ウェイトレスの仕事は嫌いではなかった。ほかのスタッフとの関係は比較的うまくいっていたし、何より周囲から頼りにされているという実感がして喜びを感じていた。
Kはゼミには参加しないでもいいという教授の承認を得られたようで、ゼミに顔を出すことはなくなった。Kは就職活動と卒論に集中している。本命の教員採用試験の準備もしているが、保険をかけて、いくつか会社の内定をもらえるように、会社まわりもしていると聞いた。
私は単位不足のこともあって、学校に通い続けた。並行して就職活動と卒論、そしてアルバイトに精を出した。プライベートの生活は皆無だった。朝起きて朝食もそこそこに大学の図書館へ直行し、卒業論文を書く。
落とした単位を取るために、一日に一つか二つの講義に出る。四年次の取り零し回収は、ボディーブローのように効いてくる。
お昼は学食で食事を摂るが、経済的に苦しいので、安い方の食堂で粗末な定食を食べる。奨学金という名の借金をして通う学生もいる。学校というところは、食堂でも学費でも、歴然とした《階級意識》を、学生に植えつけてくる。
卒論を書いている時に、全く関係ないそんな些細なことが気になって仕方がなかった。
夕方、早めにアルバイト先のレストランへ向かう。味には定評があり、庶民でも月に一度は来れる店だ。老若男女を問わず人気がある。テレビなどの取材は一切NG。地元の人しか知らない。「ネットの評判」とやらがなかった時代の、古き良き街角レストランだった。

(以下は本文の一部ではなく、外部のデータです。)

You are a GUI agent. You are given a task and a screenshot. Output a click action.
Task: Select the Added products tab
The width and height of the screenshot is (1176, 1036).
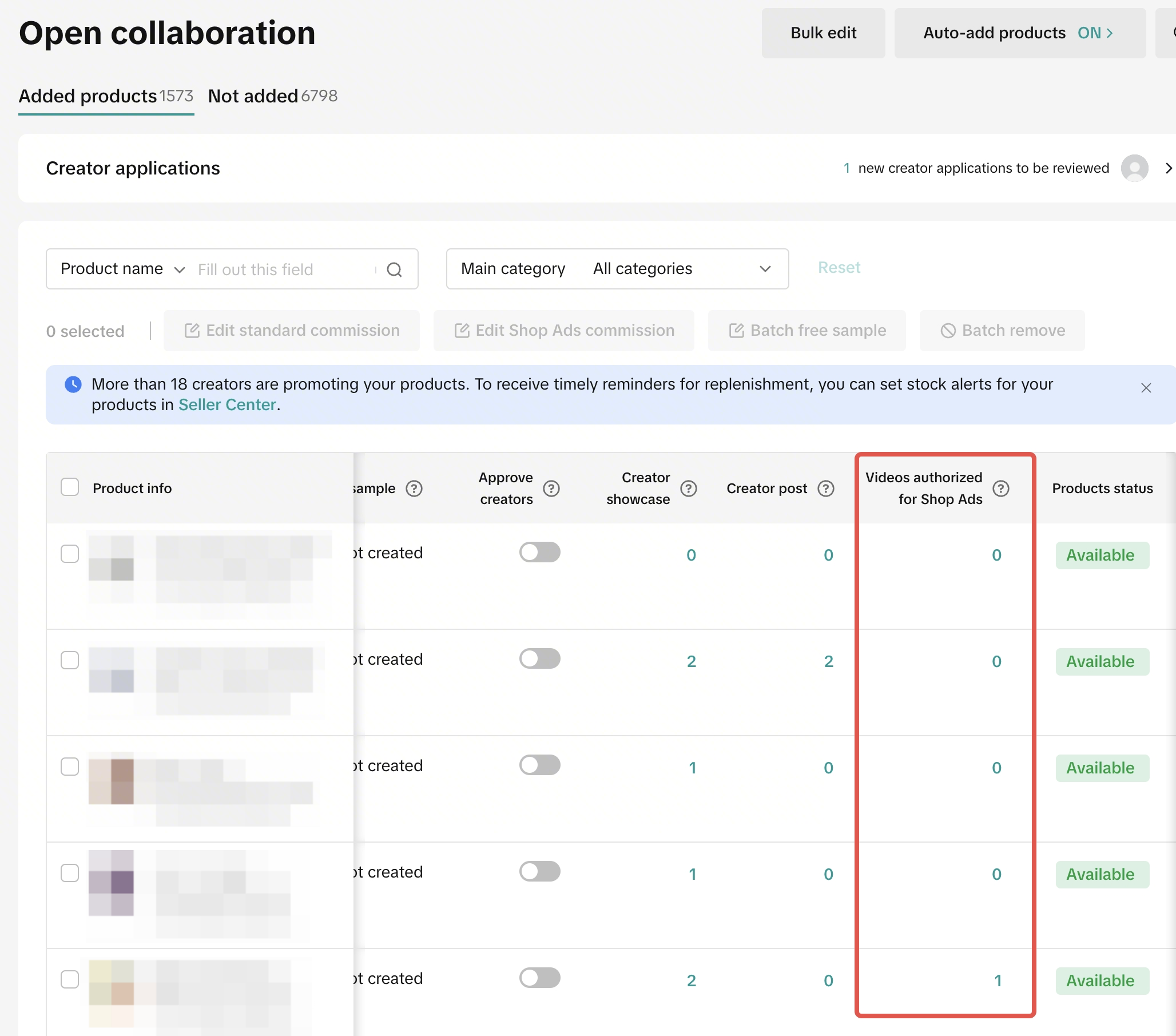coord(106,96)
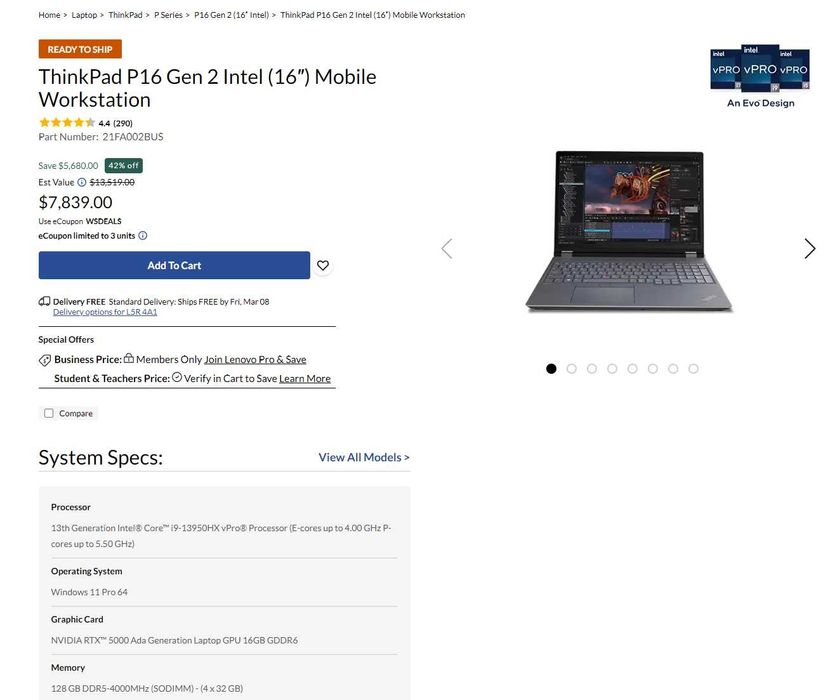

質実剛健で格式張らないこの店で働いていると、私はホームグラウンドに帰ったような気持ちになれた。ヴェテランのウェイトレスにとって大事なことは、できた料理をタイミング良くお客様の前に出すことだ。回転とリズム。体がひとりでに動いていく。
来客のピークを過ぎると賄いが出た。一日に必要な栄養の大半は賄いで食べる。短い時間で掻き込む。厨房の一角で立って食べた。
就職活動では志望する出版社が通らず、最終的に、ある中堅機械メーカーの営業職として内定がもらえた。たった一つの内定だったが、志望していた職種からほど遠かったので、どうするか悩んでいた。
お正月は帰省したかったが、卒論が遅れていたので自室で執筆に集中することにした。
年末のレストランは、十二月三十一日まで繁忙期であり、手書きの伝票を書きまくる、正に書き入れ時だった。私は、ランチもディナーも休みなしでシフトを入れたので、体の疲労は溜りに溜っていった。
大晦日の営業が終わると、お正月の食料として余り物を大量にもらって、アパートに引きこもった。女子大生専用のアパートには、みな帰省し誰もいない。私一人だけが建物の中にいて、論文を書いていた。